Наконец Пандора разрешила себе зарыдать.
Глава 27
Лишь ближе к вечеру Пандора сумела успокоиться и взять себя в руки. Она нашла в себе силы привести себя в порядок и спуститься во двор. Ей казалось, что все встреченные слуги отводят взгляд и ухмыляются за ее спиной. Огромным усилием воли она заставляла себя не опускать голову и не прятать взгляд.
Меланта услужливо поставила перед ней чечевичную похлебку и тарелку теплых лепешек. Но девушка так и не смогла заставить себя поесть. Она выскользнула в сад и долго бродила среди тихо шелестящих деревьев. Казалось, серебристые оливы сочувственно шепчут слова поддержки и утешения. Пандора закрыла глаза и прижалась лицом к тонкой ветке, дрожащей на легком осеннем ветре, и почувствовала, как мягкие нежные листья успокаивающе гладят ее по щеке. Неожиданно она вспомнила, как сильные нетерпеливые ладони Алексиуса обхватили ее лицо, притягивая для жадного поцелуя, и вздрогнула, отгоняя наваждение. Нет! Думать об этом невыносимо!
Пандора подошла к алтарю и долго молилась, прося прощения у Гермеса. Она знала, что не виновата в случившемся, но очень боялась, что гнев оскорбленного Гермеса падет на весь город. Нельзя было этого допустить. Закончив молитву, Пандора решительно встала и направилась к калитке. Она должна увидеть это сама.
На улице было пусто. Пандора подошла к изуродованной герме, и ее сердце болезненно сжалось от гнева, возмущения и жалости. Кто мог совершить подобную гнусность?

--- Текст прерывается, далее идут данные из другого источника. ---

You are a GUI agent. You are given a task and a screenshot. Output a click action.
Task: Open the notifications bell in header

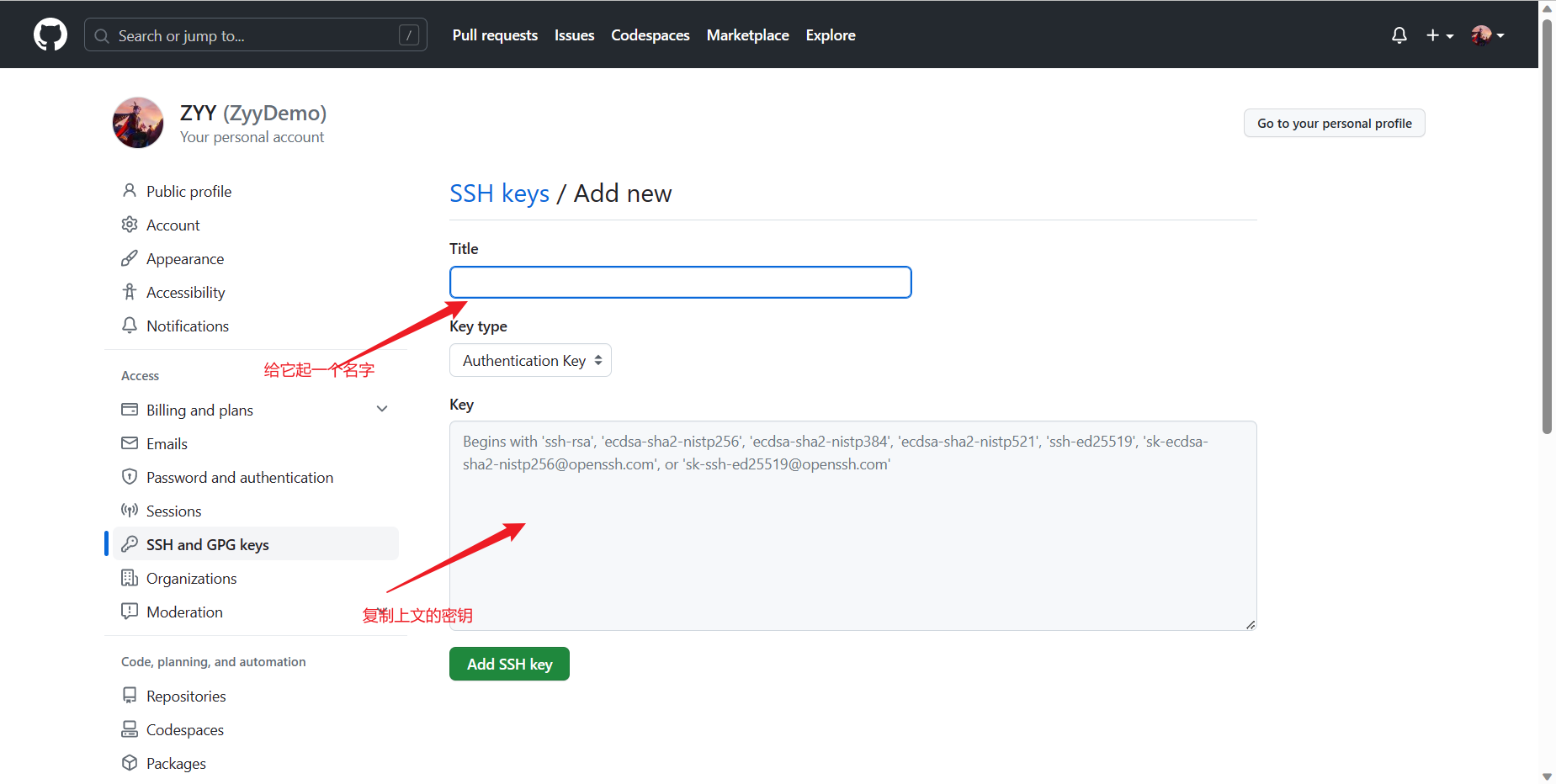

Старинная герма из пожелтевшего, испещренного щербинками, местами пористого известняка пугала исковерканным лицом. Легкая, хитроватая полуулыбка Гермеса, которая всегда очаровывала Пандору, теперь казалась зловещей и хищной. Правая глазница была раскурочена, а щека разбита, что придавало лицу бога несуразное и оттого особенно грозное выражение. А боги не любят, когда смертные потешаются над ними…
Взгляд Пандоры обежал вокруг. Осколки уже убраны с земли. Поблизости нет ничего, чем можно было нанести герме такие увечья. И с какой же силой нужно было ударить! Неужели злоумышленник принес орудие преступления с собой? Тогда… Тогда это был не слепой, минутный порыв ярости, а расчетливое, спланированное действие! От одной мысли об этом девушку бросило в дрожь. Она еще раз глянула на обезображенное лицо и погладила неповрежденную щеку статуи.